Problem to solve:
Output the data verbatim, from the line containing "The height and" through the line containing "I will coord(86,130).", including both of those lines.

Dataset rows:
— Begin —

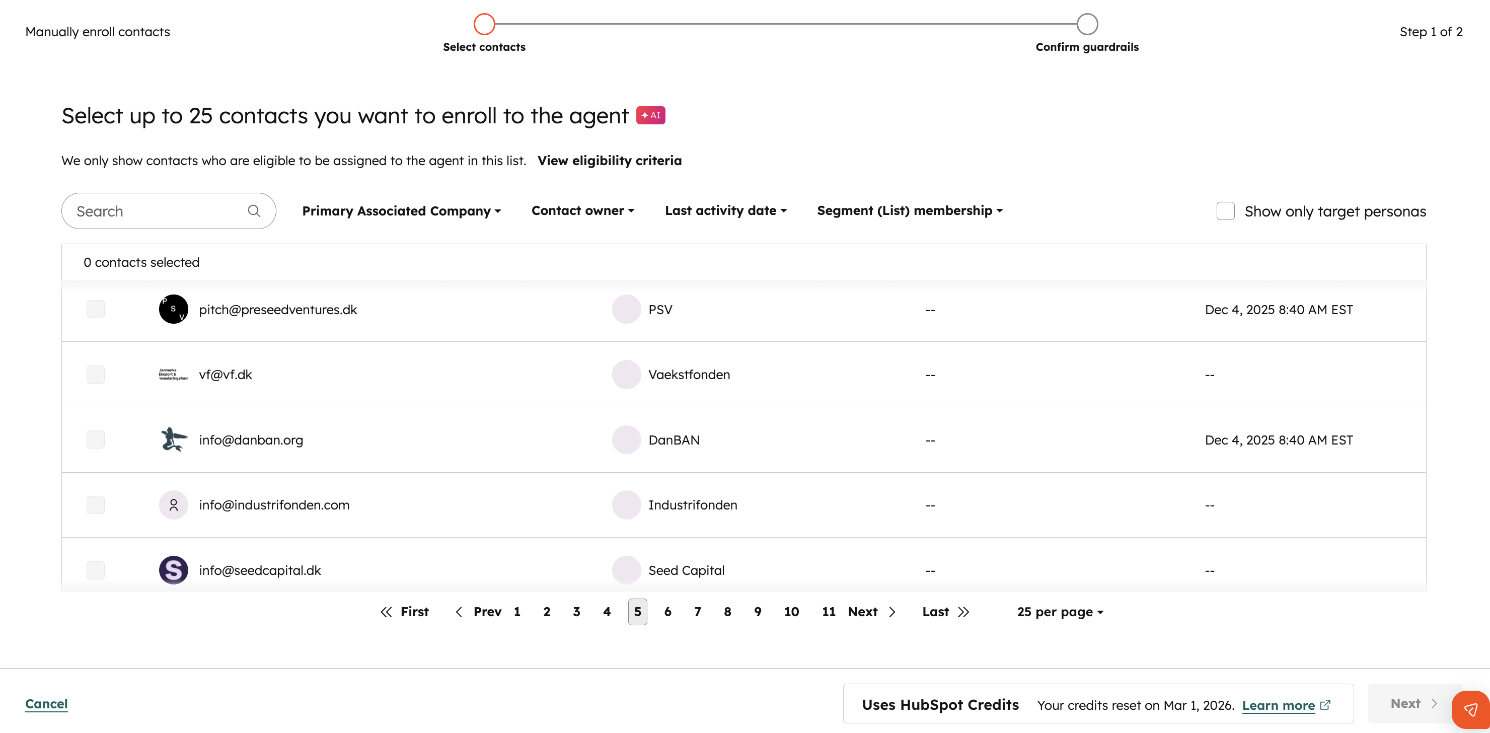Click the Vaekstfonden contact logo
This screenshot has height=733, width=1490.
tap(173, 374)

— End —
— Begin —

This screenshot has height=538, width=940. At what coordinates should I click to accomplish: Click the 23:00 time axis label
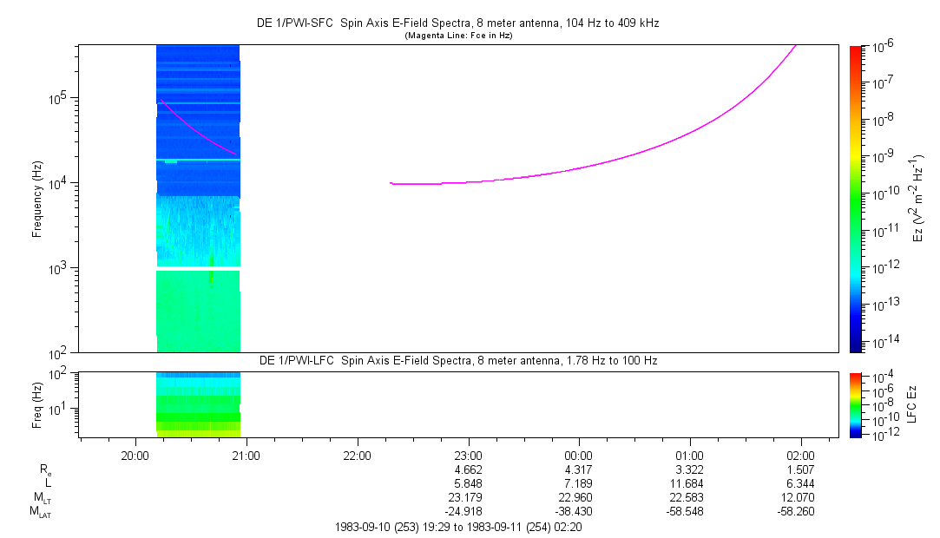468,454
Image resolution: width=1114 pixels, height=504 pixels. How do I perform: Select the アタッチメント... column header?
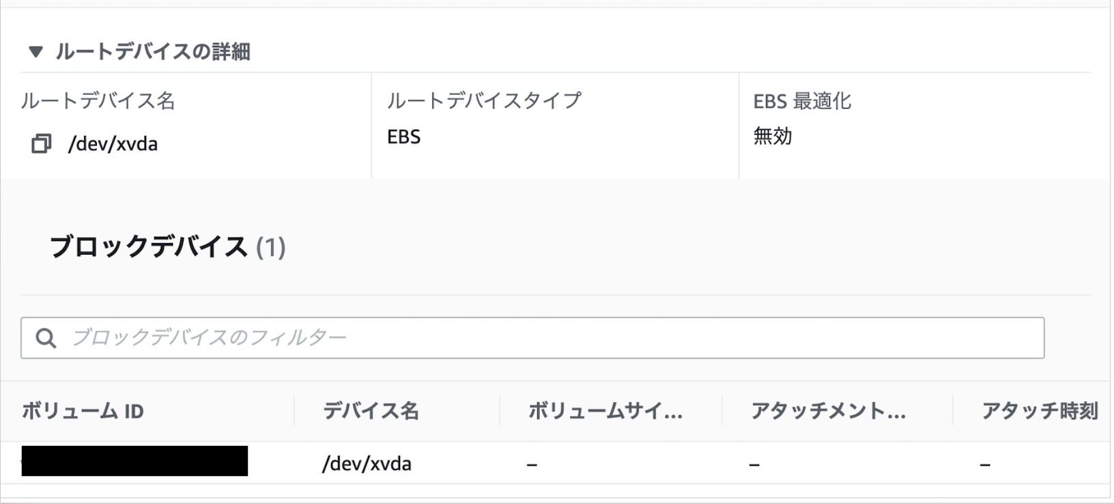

— End —
— Begin —

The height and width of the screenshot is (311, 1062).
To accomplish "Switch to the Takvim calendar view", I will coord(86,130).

— End —

Problem solution:
The height and width of the screenshot is (311, 1062).
To accomplish "Switch to the Takvim calendar view", I will coord(86,130).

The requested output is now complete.